*Dataset entries:*
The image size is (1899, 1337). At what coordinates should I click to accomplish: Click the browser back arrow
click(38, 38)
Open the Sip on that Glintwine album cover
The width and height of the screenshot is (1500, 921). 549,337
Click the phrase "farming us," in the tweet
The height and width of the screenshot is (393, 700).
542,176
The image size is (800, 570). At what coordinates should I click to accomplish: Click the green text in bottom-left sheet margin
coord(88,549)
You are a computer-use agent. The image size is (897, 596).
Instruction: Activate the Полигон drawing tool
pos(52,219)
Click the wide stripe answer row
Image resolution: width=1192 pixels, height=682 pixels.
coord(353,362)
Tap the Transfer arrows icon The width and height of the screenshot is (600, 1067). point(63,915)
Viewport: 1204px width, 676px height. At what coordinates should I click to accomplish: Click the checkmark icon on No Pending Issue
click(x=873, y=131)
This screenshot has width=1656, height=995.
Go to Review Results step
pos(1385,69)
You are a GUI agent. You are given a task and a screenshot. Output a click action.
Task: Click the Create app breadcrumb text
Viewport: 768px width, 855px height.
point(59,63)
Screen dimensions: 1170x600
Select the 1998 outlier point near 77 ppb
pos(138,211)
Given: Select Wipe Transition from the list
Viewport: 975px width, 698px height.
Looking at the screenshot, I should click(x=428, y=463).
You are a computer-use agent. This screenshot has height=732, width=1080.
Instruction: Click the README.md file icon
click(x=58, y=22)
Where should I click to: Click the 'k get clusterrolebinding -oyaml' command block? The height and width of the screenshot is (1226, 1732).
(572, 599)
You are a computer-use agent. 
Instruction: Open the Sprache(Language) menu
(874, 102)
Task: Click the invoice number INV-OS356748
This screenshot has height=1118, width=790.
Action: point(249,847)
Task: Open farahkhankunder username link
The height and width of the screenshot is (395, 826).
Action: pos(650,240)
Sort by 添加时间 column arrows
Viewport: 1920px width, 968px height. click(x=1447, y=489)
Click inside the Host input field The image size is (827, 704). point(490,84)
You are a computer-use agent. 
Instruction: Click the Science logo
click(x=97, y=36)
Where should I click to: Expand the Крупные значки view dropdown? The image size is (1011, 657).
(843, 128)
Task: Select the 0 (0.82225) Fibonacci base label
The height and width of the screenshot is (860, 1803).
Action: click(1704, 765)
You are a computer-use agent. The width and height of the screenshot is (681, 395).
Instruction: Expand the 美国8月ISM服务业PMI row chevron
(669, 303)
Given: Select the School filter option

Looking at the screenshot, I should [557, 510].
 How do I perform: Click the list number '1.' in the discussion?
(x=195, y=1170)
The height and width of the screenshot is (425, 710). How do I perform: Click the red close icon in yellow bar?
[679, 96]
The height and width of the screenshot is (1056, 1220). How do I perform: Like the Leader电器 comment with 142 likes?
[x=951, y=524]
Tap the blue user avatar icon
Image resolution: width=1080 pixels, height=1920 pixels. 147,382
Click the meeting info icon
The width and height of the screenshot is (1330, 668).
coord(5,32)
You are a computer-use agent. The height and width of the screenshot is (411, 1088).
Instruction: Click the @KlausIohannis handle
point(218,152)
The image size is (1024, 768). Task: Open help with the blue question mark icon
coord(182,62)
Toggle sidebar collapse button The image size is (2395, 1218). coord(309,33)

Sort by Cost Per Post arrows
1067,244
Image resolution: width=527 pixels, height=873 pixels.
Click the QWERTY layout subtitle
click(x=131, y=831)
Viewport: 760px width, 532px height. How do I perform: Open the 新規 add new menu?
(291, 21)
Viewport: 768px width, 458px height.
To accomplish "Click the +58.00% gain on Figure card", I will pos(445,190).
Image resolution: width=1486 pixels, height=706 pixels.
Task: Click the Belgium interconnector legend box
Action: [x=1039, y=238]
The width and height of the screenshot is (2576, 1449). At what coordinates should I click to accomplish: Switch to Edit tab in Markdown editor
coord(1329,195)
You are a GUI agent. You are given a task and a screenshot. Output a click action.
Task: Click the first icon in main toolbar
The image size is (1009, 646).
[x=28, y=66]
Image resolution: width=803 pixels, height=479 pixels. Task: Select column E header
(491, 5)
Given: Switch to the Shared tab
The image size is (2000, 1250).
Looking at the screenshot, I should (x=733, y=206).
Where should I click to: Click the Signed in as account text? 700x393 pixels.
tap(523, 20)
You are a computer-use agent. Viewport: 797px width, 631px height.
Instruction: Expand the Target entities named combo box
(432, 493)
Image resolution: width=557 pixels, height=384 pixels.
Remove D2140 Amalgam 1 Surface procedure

*Problem description:* Copy the listing from the line containing "The height and width of the screenshot is (425, 710)." to the line containing "point(218,152)", both included, with every line reproduced verbatim.

*Result below:*
The height and width of the screenshot is (425, 710). How do I perform: Click the red close icon in yellow bar?
[679, 96]
The height and width of the screenshot is (1056, 1220). How do I perform: Like the Leader电器 comment with 142 likes?
[x=951, y=524]
Tap the blue user avatar icon
Image resolution: width=1080 pixels, height=1920 pixels. 147,382
Click the meeting info icon
The width and height of the screenshot is (1330, 668).
coord(5,32)
You are a computer-use agent. The height and width of the screenshot is (411, 1088).
Instruction: Click the @KlausIohannis handle
point(218,152)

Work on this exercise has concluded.